Popular vote Full constituencies Partial constituencies Victory probability
2% 3 325 3.77476e-15
3% 7 325 4.88498e-15
4% 2 325 7.88258e-15
5% 10 325 6.21725e-15
6% 15 325 7.88258e-15
7% 4 325 1.38778e-14
8% 10 325 1.04361e-14
9% 9 325 8.99281e-15
10% 23 325 1.04361e-14
11% 22 325 8.99281e-15
12% 1 325 1.14353e-14
13% 10 325 1.53211e-14
14% 10 325 2.67564e-14
15% 23 325 1.53211e-14
16% 4 325 1.86517e-14
17% 17 325 2.65343e-14
18% 8 325 1.96509e-14
19% 16 325 1.94289e-14
20% 8 325 2.19824e-14
21% 9 325 2.17604e-14
22% 21 325 2.19824e-14
23% 22 325 2.17604e-14
24% 34 325 2.19824e-14
25% 35 325 2.17604e-14
26% 12 325 2.88658e-14
27% 5 325 2.28706e-14
28% 3 325 2.94209e-14
29% 8 325 2.77556e-14
30% 0 325 3.25295e-14
31% 4 325 3.64153e-14
32% 11 325 3.34177e-14
33% 17 325 3.64153e-14
34% 23 325 4.21885e-14
35% 6 325 4.54081e-14
36% 1 324 1.14242e-13
37% 1 324 5.57576e-12
38% 1 324 1.98633e-10
39% 1 324 5.21813e-09
40% 1 324 1.02063e-07
41% 1 324 1.49951e-06
42% 1 324 1.66858e-05
43% 1 324 0.00014173
44% 1 324 0.000926012
45% 1 324 0.00468993
46% 1 324 0.0185649
47% 1 324 0.0579747
48% 1 324 0.144439
49% 1 324 0.291241

(1% value omitted because it gave buggy results, I think due to underflow).
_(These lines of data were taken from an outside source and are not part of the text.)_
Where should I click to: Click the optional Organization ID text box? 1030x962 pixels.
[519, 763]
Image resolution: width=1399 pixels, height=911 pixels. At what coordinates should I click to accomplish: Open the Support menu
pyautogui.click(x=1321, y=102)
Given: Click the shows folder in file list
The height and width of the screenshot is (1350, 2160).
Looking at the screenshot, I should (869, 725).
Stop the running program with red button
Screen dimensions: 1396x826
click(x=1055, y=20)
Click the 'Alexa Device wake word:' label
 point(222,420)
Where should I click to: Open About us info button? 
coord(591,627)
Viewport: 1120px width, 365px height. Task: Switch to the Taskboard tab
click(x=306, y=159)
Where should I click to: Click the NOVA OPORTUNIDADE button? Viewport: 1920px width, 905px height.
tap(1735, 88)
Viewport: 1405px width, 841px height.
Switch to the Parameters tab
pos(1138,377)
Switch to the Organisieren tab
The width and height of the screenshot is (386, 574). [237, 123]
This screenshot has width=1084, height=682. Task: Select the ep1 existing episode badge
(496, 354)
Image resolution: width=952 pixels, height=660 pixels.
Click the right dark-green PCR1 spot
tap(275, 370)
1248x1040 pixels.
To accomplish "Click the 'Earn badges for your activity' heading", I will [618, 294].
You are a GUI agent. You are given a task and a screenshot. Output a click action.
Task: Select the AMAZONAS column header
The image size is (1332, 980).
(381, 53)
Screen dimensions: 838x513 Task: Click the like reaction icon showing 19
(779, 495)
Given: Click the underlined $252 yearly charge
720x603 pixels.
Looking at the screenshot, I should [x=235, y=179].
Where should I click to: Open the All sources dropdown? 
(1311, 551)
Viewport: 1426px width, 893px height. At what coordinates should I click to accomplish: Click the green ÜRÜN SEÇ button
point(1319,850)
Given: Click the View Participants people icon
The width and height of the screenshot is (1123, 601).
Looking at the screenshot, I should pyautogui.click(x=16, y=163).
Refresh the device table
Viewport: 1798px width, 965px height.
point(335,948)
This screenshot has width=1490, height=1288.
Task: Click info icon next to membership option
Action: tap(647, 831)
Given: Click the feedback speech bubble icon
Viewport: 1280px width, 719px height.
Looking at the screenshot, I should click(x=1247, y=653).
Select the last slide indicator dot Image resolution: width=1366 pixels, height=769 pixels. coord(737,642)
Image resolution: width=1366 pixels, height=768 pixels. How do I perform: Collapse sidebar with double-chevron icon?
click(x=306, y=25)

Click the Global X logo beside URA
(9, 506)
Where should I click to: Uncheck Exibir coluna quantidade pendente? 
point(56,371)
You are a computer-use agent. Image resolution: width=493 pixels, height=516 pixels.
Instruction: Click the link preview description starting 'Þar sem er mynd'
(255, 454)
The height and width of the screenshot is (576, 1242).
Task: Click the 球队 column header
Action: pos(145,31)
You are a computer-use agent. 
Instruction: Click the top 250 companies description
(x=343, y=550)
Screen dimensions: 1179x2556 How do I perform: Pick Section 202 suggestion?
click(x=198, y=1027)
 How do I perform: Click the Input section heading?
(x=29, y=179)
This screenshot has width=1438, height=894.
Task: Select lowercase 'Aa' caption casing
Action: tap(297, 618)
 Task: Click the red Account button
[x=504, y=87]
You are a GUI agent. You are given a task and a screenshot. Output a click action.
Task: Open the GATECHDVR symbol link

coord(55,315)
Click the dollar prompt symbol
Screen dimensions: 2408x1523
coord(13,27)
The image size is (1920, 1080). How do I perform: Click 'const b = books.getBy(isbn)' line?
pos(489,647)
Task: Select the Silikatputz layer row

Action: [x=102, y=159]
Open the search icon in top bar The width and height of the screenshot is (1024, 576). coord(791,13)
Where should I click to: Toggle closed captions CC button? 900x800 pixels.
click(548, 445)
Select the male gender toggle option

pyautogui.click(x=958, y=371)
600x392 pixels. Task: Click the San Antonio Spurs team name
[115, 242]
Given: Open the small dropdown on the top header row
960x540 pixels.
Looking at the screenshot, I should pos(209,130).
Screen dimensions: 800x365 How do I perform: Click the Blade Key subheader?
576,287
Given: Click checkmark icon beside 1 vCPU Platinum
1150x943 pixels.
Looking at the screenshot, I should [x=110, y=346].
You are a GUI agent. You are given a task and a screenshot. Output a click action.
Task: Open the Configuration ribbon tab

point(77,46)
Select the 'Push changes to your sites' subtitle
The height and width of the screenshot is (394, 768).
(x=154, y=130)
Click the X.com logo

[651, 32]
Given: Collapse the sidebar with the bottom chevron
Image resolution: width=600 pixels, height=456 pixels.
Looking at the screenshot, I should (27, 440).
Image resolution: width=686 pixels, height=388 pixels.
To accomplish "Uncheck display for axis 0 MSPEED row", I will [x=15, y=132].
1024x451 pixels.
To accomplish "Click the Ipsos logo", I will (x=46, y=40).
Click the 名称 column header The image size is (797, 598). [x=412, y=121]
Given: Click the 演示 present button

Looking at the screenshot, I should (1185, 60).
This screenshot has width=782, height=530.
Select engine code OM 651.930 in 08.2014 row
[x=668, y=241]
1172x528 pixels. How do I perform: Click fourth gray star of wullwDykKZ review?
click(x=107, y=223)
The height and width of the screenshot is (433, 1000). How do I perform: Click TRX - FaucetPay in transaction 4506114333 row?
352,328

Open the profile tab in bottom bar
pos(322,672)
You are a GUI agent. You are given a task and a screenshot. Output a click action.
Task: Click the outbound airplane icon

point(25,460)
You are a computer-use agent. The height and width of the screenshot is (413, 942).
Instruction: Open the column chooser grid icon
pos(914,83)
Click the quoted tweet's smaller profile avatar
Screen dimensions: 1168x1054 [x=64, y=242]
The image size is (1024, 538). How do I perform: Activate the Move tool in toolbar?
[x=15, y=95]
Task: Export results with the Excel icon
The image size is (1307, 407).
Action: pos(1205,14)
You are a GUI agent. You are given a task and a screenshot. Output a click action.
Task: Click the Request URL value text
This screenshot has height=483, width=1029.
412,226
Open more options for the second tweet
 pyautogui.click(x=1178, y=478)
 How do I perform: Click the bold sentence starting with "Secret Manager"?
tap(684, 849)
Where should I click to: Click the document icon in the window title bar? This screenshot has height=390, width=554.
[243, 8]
So if we take 0.01% as the “this is kinda plausible” chance (i.e. we expect it to happen about once every 100 elections) and \(10^-7\) as the “You don’t need to worry about this chance”, then with 100 constituencies you’re not going to win if you’ve got 29% or less of the vote and you become plausible at 40%. With 650 constituencies on the other hand you’ve no chance below 40% and become plausible somewhere between 47% and 48%.

So the strategy I had was wrong, but the basic result that this isn’t something we need to worry about seems to hold up.